Continue the mailing-list reply about reconciling stats in find_tabstat_entry(), starting right after its last line.

■ EXERCISE PASSAGE:
-.-.-

Re: Reconcile stats in find_tabstat_entry() and get rid of PgStat_BackendFunctionEntry

2023-10-27 Thread Drouvot, Bertrand

Hi,

On 10/27/23 8:07 AM, Michael Paquier wrote:


The part that I found disturbing is here:
+   tabentry = (PgStat_TableStatus *) entry_ref->pending;
+   tablestatus = palloc(sizeof(PgStat_TableStatus));
+   *tablestatus = *tabentry;

This causes tablestatus->trans to point to the same location as
tabentry->trans, but wouldn't it be better to set tablestatus->trans
to NULL instead for the copy returned to the caller?


Oh I see, yeah I do agree to set tablestatus->trans to NULL to avoid
any undesired interference with tabentry->trans.

Done in V8 attached (pgindent has been run on pgstatfuncs.c and
pgstat_relation.c).

Regards,

--
Bertrand Drouvot
PostgreSQL Contributors Team
RDS Open Source Databases
Amazon Web Services: https://aws.amazon.comFrom 9f69363296058bd473efa50f8d8b995627f0dbdf Mon Sep 17 00:00:00 2001
From: Bertrand Drouvot 
Date: Thu, 26 Oct 2023 06:38:08 +
Subject: [PATCH v8] Reconcile stats in find_tabstat_entry()

-.-.-

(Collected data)

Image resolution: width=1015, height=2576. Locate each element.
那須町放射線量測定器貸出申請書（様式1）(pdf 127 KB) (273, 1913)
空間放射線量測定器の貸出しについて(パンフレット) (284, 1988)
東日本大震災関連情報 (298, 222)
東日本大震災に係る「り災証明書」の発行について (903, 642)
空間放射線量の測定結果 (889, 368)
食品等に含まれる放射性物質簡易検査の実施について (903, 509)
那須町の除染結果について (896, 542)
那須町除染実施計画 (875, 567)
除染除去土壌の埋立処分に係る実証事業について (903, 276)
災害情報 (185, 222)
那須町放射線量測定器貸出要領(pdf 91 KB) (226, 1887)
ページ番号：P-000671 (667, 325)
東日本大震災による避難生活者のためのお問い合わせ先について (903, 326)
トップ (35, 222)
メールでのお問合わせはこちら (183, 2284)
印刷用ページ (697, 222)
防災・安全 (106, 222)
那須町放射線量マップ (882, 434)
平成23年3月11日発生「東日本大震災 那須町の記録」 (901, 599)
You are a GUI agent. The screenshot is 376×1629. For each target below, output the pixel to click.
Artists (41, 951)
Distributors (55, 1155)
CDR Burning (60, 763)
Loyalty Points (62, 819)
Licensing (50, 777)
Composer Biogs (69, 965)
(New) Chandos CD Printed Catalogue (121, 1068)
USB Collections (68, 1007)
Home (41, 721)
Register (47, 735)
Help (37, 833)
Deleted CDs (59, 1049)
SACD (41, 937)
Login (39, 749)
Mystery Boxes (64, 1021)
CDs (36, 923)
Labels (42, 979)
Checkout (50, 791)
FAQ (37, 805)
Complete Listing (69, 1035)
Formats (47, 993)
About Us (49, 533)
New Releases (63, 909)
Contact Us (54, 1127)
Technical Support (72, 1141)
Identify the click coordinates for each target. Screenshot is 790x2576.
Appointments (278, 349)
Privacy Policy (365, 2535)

-.-.-

■ RESULT OF THIS EXERCISE:
---
 src/backend/utils/activity/pgstat_relation.c | 38 ++-
 src/backend/utils/adt/pgstatfuncs.c  | 66 ++--
 2 files changed, 41 insertions(+), 63 deletions(-)
  42.3% src/backend/utils/activity/
  57.6% src/backend/utils/adt/

diff --git a/src/backend/utils/activity/pgstat_relation.c 
b/src/backend/utils/activity/pgstat_relation.c
index 9876e0c1e8..4c694d925d 100644
--- a/src/backend/utils/activity/pgstat_relation.c
+++ b/src/backend/utils/activity/pgstat_relation.c
@@ -478,20 +478,52 @@ pgstat_fetch_stat_tabentry_ext(bool shared, Oid reloid)
  * Find any existing PgStat_TableStatus entry for rel_id in the current
  * database. If not found, try finding from shared tables.
  *
+ * If an entry is found, copy it and increment the copy's counters with their
+ * subtransactions counterparts. Then return the copy. The caller may need to
+ * pfree the copy (in case the MemoryContext is not reset soon after).
+ *
  * If no entry found, return NULL, don't create a new one
  */
 PgStat_TableStatus *
 find_tabstat_entry(Oid rel_id)
 {
PgStat_EntryRef *entry_ref;
+   PgStat_TableXactStatus *trans;
+   PgStat_TableStatus *tabentry = NULL;
+   PgStat_TableStatus *tablestatus = NULL;
 
entry_ref = pgstat_fetch_pending_entry(PGSTAT_KIND_RELATION, 
MyDatabaseId, rel_id);
if (!entry_ref)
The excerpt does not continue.